Rewrite everything from the line containing "Identify the location of range-arrow-hor." down to the line containing "(837, 170).", substituting "image" for "screenshot" and keeping all else the same. Leave the pictures out.

━━ DATASET RECORDS ━━

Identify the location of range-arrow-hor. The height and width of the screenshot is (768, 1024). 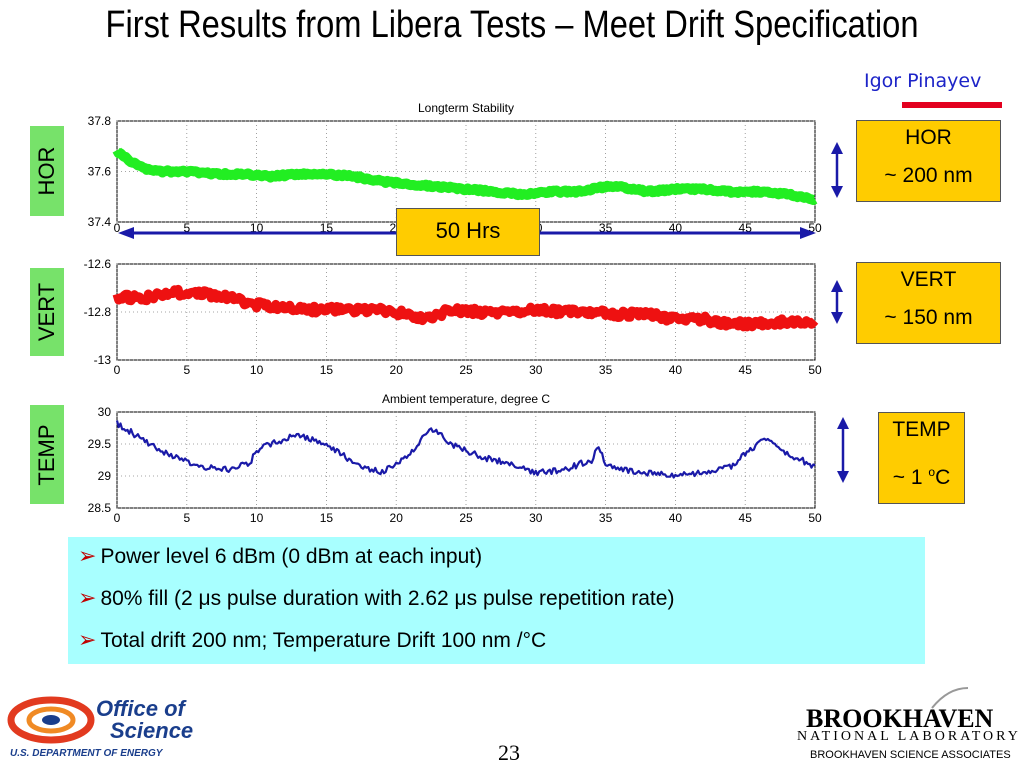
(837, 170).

━━━
━━ DATASET RECORDS ━━

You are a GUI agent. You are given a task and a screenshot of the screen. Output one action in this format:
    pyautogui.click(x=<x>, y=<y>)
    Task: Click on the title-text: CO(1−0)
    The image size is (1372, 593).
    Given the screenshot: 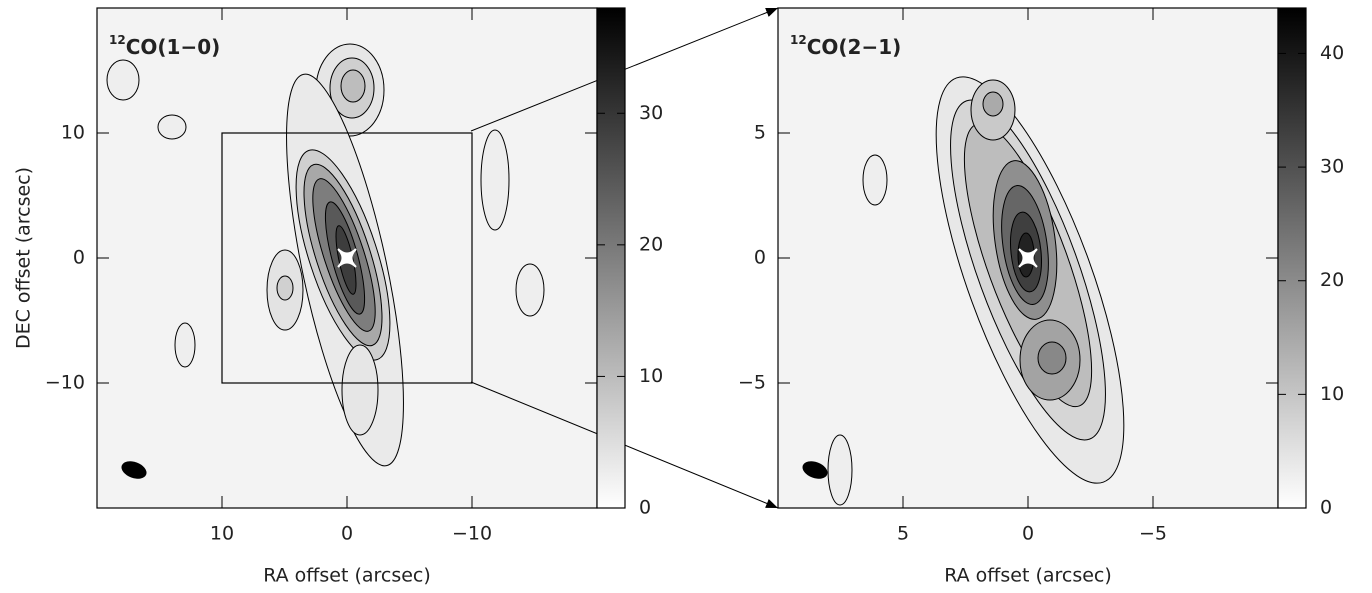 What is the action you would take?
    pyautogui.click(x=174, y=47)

━━━
━━ DATASET RECORDS ━━

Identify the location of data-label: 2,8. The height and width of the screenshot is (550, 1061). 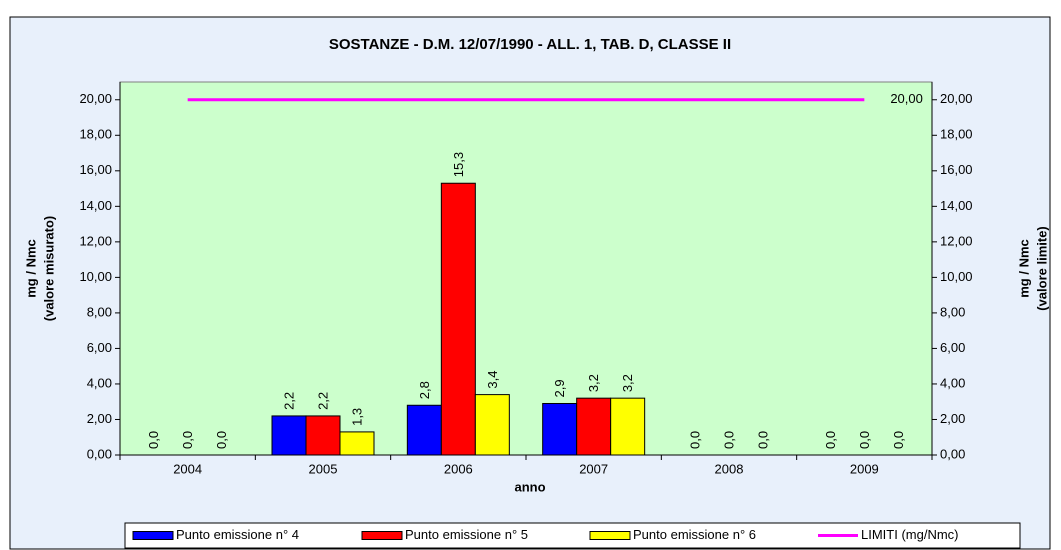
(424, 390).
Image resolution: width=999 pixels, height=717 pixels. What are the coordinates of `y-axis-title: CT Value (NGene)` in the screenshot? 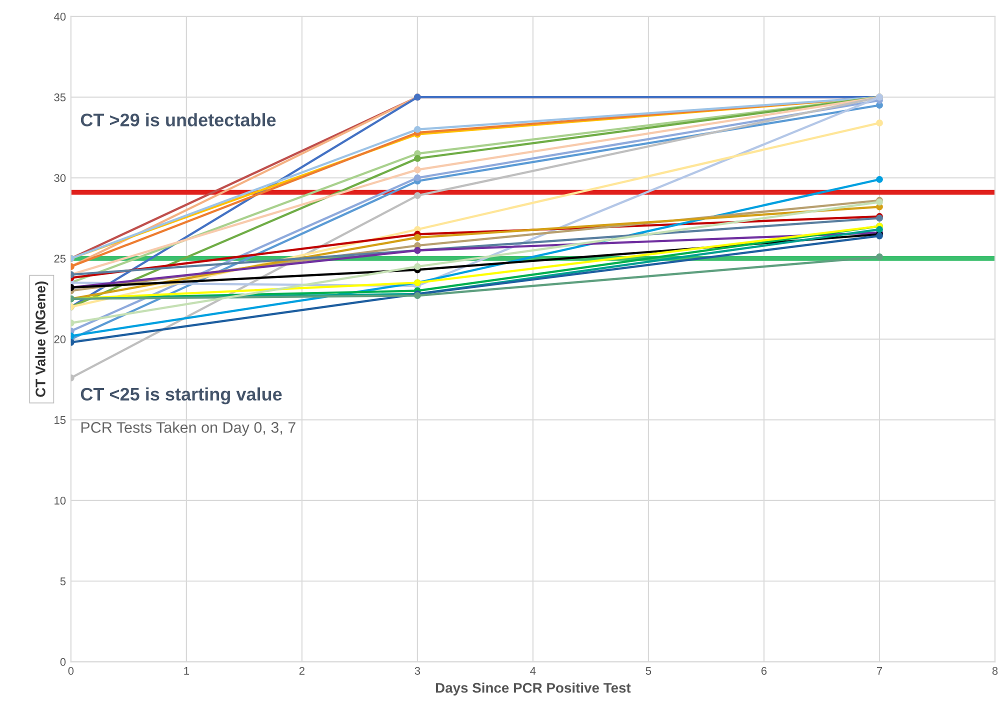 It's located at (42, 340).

━━━

THE COMPLETED TASK |
Identify the location of range-arrow-hor. The height and width of the image is (768, 1024). 
(837, 170).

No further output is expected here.